> [Exercise]: Nothing but the lines from the one with "How do I perform: Tick" through the end of the records may appear in the answer, each reproduced exactly, pictures omitted.

Records from a data collection
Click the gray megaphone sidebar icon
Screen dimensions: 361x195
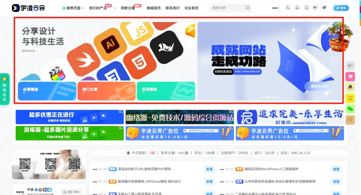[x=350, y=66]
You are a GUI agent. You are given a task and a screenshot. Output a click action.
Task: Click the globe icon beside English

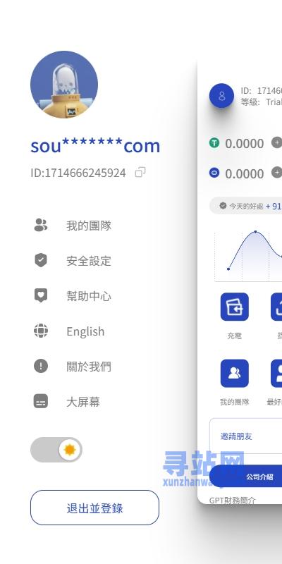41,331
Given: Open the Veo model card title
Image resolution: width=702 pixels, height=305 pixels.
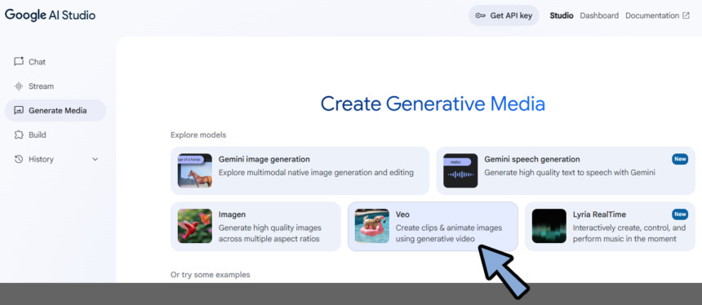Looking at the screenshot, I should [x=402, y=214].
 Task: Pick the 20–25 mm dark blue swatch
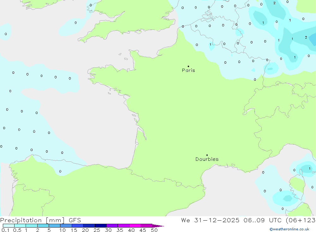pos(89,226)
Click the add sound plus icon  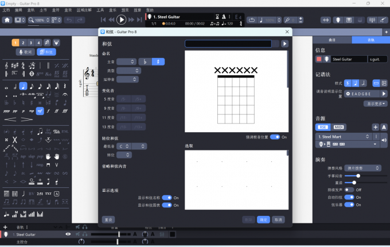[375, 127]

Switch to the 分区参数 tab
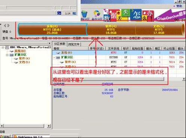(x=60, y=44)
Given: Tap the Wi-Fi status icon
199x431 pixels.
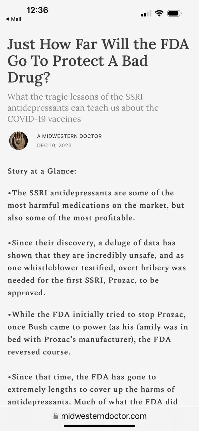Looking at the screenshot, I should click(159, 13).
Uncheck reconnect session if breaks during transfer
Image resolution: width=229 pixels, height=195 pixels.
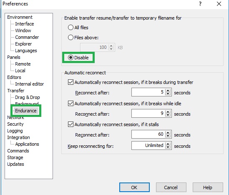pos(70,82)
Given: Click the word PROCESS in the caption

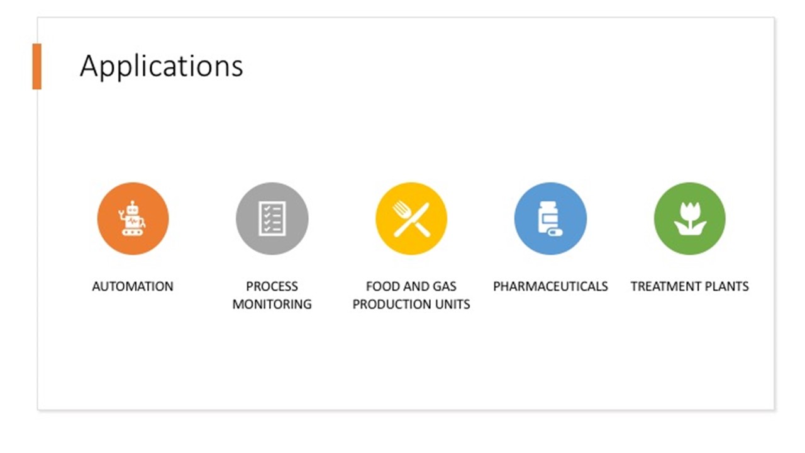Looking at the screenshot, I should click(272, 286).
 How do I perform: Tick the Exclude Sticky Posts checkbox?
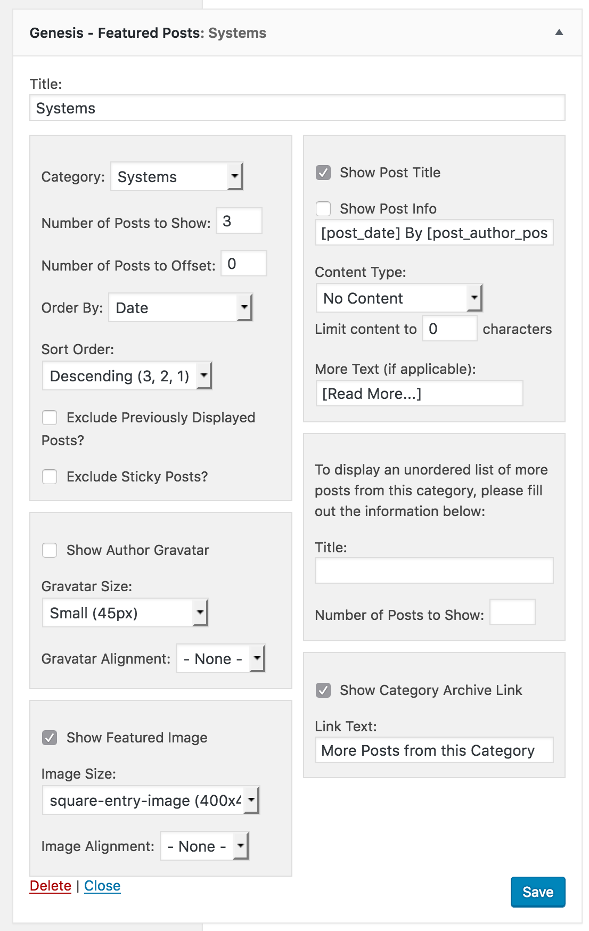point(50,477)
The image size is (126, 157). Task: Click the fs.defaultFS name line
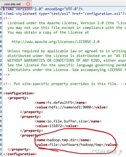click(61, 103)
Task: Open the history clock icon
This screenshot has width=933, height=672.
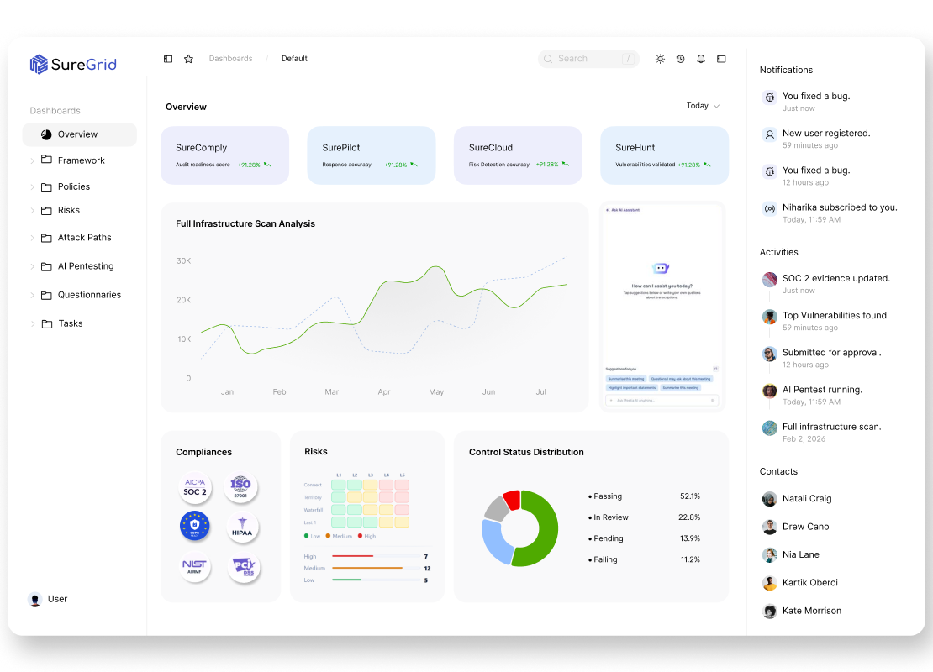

> [Written solution]:
 How do I perform: Tick the Exclude Sticky Posts checkbox?
point(50,477)
The image size is (126, 157). Task: Click the fs.defaultFS name line
click(61, 103)
Task: Open the history clock icon
This screenshot has width=933, height=672.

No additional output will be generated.